Table of Contents
International Journal of Plant Genomics
Volume 2012, Article ID 581460, 9 pages
http://dx.doi.org/10.1155/2012/581460
Research Article

Application of Phosphoproteomics to Find Targets of Casein Kinase 1 in the Flagellum of Chlamydomonas

Institute of General Botany and Plant Physiology, Friedrich Schiller University Jena, Am Planetarium 1, 07743 Jena, Germany

Received 2 August 2012; Accepted 10 November 2012

Academic Editor: Jaroslav Doležel

Copyright © 2012 Jens Boesger et al. This is an open access article distributed under the Creative Commons Attribution License, which permits unrestricted use, distribution, and reproduction in any medium, provided the original work is properly cited.

Abstract

The green biflagellate alga Chlamydomonas reinhardtii serves as model for studying structural and functional features of flagella. The axoneme of C. reinhardtii anchors a network of kinases and phosphatases that control motility. One of them, Casein Kinase 1 (CK1), is known to phosphorylate the Inner Dynein Arm I1 Intermediate Chain 138 (IC138), thereby regulating motility.
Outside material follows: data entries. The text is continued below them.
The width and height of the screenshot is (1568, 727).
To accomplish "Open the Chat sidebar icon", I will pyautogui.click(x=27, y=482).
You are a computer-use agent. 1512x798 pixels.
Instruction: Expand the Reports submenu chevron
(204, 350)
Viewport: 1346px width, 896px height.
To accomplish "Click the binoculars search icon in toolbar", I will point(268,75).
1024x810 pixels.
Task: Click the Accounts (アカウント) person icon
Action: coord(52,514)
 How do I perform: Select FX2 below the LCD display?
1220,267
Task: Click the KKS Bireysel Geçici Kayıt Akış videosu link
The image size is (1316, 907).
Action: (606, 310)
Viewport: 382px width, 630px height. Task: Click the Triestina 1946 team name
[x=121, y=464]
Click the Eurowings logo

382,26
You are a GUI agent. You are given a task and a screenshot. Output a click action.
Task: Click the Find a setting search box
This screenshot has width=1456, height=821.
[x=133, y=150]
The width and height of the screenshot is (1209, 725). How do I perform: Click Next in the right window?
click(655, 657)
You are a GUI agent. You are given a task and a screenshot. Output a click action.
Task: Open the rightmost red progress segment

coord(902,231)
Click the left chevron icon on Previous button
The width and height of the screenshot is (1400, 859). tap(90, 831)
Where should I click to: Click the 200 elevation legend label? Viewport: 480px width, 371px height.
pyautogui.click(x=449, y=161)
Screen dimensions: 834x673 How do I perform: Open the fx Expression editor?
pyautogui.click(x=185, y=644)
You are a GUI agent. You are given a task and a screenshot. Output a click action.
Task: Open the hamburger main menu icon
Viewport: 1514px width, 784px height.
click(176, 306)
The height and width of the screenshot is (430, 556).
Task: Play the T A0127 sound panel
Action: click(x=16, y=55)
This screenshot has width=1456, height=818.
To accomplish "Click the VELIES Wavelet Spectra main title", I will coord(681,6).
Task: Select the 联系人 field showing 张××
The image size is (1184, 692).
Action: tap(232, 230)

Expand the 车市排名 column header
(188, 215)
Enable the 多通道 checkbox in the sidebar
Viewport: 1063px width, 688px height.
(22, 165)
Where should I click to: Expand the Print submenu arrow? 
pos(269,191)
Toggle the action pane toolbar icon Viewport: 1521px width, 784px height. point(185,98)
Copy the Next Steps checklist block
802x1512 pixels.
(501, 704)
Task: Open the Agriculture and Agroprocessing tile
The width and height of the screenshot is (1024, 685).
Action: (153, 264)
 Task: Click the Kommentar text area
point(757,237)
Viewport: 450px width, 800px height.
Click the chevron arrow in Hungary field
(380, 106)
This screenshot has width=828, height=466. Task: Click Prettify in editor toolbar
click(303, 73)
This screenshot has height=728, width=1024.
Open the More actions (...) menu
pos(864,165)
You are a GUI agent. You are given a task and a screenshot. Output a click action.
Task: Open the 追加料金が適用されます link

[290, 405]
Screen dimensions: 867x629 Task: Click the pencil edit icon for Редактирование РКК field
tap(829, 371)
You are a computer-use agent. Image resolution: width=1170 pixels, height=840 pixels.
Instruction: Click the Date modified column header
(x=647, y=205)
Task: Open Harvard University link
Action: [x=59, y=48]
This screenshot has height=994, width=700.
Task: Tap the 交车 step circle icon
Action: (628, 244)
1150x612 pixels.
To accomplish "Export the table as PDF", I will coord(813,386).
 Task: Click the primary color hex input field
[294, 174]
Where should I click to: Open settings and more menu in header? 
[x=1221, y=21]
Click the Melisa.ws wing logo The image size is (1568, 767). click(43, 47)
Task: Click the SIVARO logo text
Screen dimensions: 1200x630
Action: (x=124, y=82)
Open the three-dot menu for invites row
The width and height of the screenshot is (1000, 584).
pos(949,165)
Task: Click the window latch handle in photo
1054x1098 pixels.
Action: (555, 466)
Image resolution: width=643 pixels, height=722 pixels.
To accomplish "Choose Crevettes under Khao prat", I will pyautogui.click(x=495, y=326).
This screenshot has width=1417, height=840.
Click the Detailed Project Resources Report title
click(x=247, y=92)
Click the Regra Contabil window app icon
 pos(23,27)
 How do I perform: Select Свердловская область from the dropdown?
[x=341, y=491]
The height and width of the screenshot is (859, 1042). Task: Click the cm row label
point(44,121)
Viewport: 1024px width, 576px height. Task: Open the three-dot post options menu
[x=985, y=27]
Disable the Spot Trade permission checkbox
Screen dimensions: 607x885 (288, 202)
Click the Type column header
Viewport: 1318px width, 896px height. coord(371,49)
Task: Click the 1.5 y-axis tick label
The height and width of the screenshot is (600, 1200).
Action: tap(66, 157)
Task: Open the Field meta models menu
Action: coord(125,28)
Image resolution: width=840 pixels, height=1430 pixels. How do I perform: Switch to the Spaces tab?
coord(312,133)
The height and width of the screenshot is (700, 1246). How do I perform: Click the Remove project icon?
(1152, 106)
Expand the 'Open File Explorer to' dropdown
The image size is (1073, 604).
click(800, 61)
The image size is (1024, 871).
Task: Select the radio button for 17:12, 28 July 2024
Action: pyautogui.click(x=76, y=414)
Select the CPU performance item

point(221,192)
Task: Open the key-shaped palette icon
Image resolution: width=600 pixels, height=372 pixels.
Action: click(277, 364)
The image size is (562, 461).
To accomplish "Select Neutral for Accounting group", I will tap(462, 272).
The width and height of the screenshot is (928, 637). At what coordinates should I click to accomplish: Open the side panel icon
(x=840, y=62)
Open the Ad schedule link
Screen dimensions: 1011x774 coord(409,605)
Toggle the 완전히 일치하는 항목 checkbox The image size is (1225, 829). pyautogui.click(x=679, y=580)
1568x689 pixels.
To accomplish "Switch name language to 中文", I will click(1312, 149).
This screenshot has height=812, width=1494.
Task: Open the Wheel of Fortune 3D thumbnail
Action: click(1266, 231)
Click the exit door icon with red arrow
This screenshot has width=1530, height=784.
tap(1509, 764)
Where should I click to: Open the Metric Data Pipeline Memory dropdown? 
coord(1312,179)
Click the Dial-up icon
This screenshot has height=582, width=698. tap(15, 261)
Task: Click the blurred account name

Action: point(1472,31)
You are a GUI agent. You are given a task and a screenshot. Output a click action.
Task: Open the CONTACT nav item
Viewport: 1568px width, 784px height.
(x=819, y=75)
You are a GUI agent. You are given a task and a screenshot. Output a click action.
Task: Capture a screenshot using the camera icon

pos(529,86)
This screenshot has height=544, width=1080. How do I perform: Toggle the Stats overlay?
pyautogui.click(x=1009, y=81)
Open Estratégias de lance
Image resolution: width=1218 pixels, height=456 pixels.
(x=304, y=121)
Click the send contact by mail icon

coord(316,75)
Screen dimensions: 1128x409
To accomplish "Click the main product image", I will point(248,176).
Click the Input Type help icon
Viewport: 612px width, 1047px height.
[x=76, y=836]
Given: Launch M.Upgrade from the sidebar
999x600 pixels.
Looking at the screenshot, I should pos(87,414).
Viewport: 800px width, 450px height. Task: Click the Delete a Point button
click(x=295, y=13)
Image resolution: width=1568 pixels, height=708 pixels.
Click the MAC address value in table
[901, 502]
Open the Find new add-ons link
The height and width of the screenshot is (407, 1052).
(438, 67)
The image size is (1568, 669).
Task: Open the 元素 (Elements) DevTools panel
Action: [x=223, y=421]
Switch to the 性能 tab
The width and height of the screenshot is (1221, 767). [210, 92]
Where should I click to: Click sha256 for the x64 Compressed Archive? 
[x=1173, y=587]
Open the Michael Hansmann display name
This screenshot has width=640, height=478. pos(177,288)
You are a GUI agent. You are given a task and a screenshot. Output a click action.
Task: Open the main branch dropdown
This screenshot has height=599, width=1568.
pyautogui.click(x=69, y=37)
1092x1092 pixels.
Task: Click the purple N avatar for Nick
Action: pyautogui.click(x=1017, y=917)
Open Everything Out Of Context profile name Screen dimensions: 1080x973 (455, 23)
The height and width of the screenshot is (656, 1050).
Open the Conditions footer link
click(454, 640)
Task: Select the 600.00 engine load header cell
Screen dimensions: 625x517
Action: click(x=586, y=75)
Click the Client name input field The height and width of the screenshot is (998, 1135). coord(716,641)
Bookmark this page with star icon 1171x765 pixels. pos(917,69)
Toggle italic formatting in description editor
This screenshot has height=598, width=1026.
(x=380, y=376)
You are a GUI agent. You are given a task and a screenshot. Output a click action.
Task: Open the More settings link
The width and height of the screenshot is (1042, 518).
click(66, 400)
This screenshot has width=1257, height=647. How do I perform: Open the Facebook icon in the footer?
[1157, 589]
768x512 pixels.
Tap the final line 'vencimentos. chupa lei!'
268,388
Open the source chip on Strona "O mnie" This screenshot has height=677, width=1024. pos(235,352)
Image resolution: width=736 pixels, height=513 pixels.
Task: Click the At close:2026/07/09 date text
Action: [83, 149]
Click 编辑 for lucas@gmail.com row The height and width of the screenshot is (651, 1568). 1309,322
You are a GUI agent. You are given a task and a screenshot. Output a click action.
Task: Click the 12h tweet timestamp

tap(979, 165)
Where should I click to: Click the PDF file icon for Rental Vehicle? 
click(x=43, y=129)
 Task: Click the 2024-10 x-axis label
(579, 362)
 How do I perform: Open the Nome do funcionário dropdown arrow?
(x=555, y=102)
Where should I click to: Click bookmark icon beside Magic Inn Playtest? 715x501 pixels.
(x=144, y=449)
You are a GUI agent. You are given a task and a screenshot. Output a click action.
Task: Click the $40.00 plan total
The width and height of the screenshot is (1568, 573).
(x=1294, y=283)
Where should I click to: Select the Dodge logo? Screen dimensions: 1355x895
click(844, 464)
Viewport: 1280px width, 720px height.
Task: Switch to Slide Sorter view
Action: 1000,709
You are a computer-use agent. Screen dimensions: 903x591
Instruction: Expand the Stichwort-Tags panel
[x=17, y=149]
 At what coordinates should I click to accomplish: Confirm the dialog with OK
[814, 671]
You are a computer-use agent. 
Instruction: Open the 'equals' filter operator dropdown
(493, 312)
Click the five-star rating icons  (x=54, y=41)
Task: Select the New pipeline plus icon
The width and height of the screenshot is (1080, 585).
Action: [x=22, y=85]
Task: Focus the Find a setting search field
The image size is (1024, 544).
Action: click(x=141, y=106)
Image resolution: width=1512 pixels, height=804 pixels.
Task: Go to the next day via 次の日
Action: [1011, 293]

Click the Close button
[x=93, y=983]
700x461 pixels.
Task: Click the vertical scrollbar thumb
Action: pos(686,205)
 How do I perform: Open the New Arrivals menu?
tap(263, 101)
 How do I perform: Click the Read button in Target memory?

CK1 is also involved in regulating the circadian rhythm of phototaxis and is relevant for the formation of flagella. By a comparative phosphoproteome approach, we determined phosphoproteins in the flagellum that are targets of CK1. Thereby, we applied the specific CK1 inhibitor CKI-7 that causes significant changes in the flagellum phosphoproteome and reduces the swimming velocity of the cells. In the CKI-7-treated cells, 14 phosphoproteins were missing compared to the phosphoproteome of untreated cells, including IC138, and four additional phosphoproteins had a reduced number of phosphorylation sites. Notably, inhibition of CK1 causes also novel phosphorylation events, indicating that it is part of a kinase network. Among them, Glycogen Synthase Kinase 3 is of special interest, because it is involved in the phosphorylation of key clock components in flies and mammals and in parallel plays an important role in the regulation of assembly in the flagellum.